If I;m back in the area I might have to pop by to climb the water tower, it was a bit icy to even think about it on this occasion.







> Formerly, the Lincolnshire County Lunatic Asylum. The Asylum was built in 1852 and enlarged on several subsequent occasions. It was originally established jointly by Lindsey, Kesteven, Holland, Lincoln, Grimsby and Stamford, and managed by a Board of Visitors appointed by the contributing authorities. Kesteven and Grantham withdrew from the arrangement when the contract of Union expired in 1893 (eventually establishing the Kesteven County Asylum at South Rauceby, 1897).
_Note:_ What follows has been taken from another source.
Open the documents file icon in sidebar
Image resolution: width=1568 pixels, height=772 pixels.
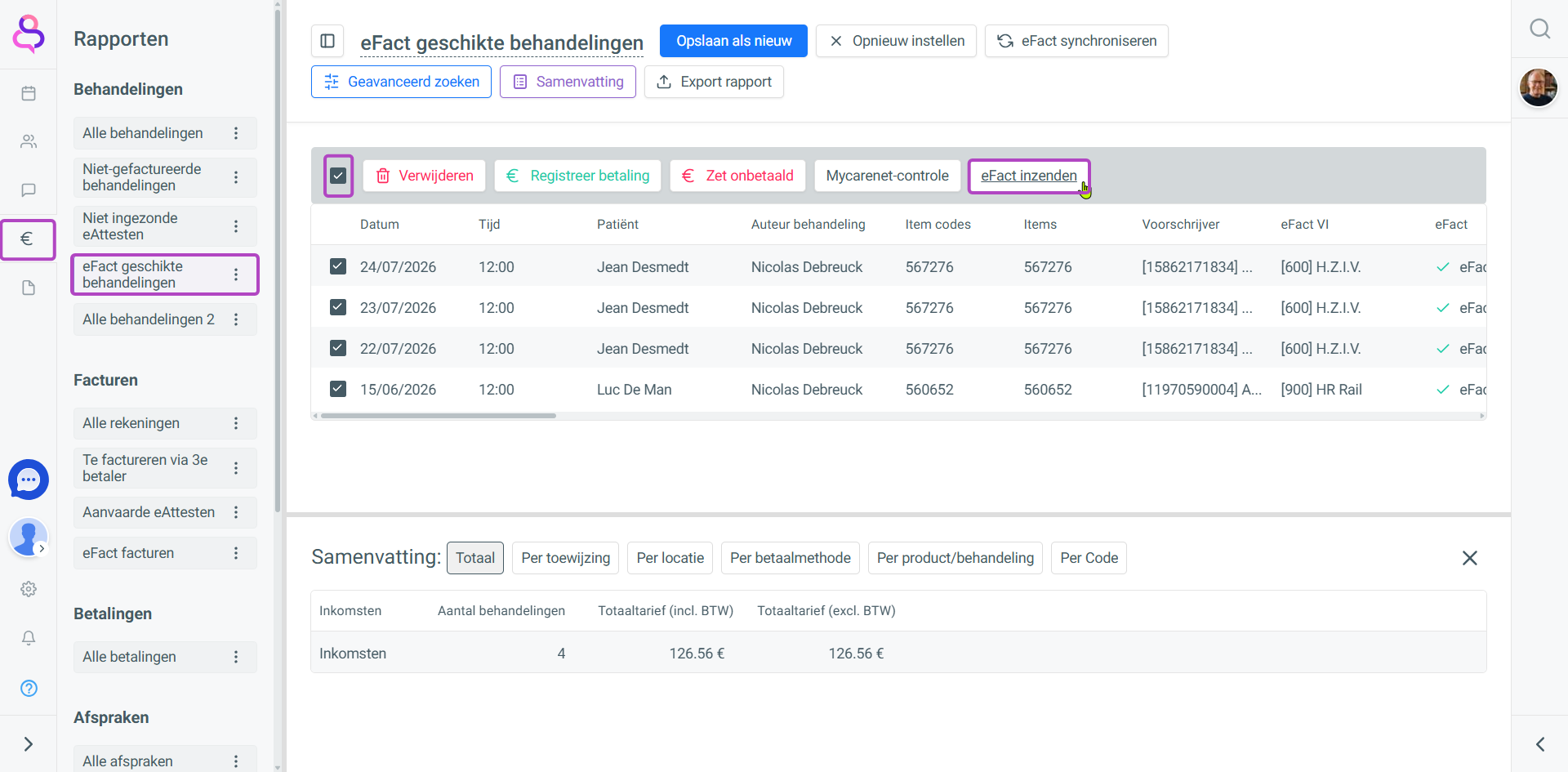coord(29,288)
The hospital was set in grounds of 120 acres which included gardens, farmland and a burial ground. In 1940 female patients were transferred to other hospitals, mainly Storthes Hall near Huddersfield, to make space for an Emergency Hospital, and many did not return until well after the end of the War. Administration of the hospital passed to the National Health Service in 1948. By the early 1960s it was known by its final name of St John's Hospital. Patients were admitted from Harmston Hall Hospital when that hospital closed. St John's Hospital itself was closed in December 1989 with the remaining patients transferred to other establishments. The site was sold for housing and most of the buildings apart from the central block were demolished.
> 
> The following names, among others, were used for the Institution, sometimes interchangeably:
> 1852-1893 Lincolnshire County Lunatic Asylum or Lincolnshire County Pauper Lunatic Asylum
> ...





































































































*A lovely little treat...*









Thanks for looking


----------



## MD (Dec 5, 2010)

great work on this and lincs county 
you got some great shots


----------



## 0xygen (Dec 5, 2010)

Love it - especially the corridor shots!

Nice one,

-0xy


----------



## jjstenso (Dec 5, 2010)

Those is some beauties right there.

An absolutely top day out, two really enjoyable, hassle free explores.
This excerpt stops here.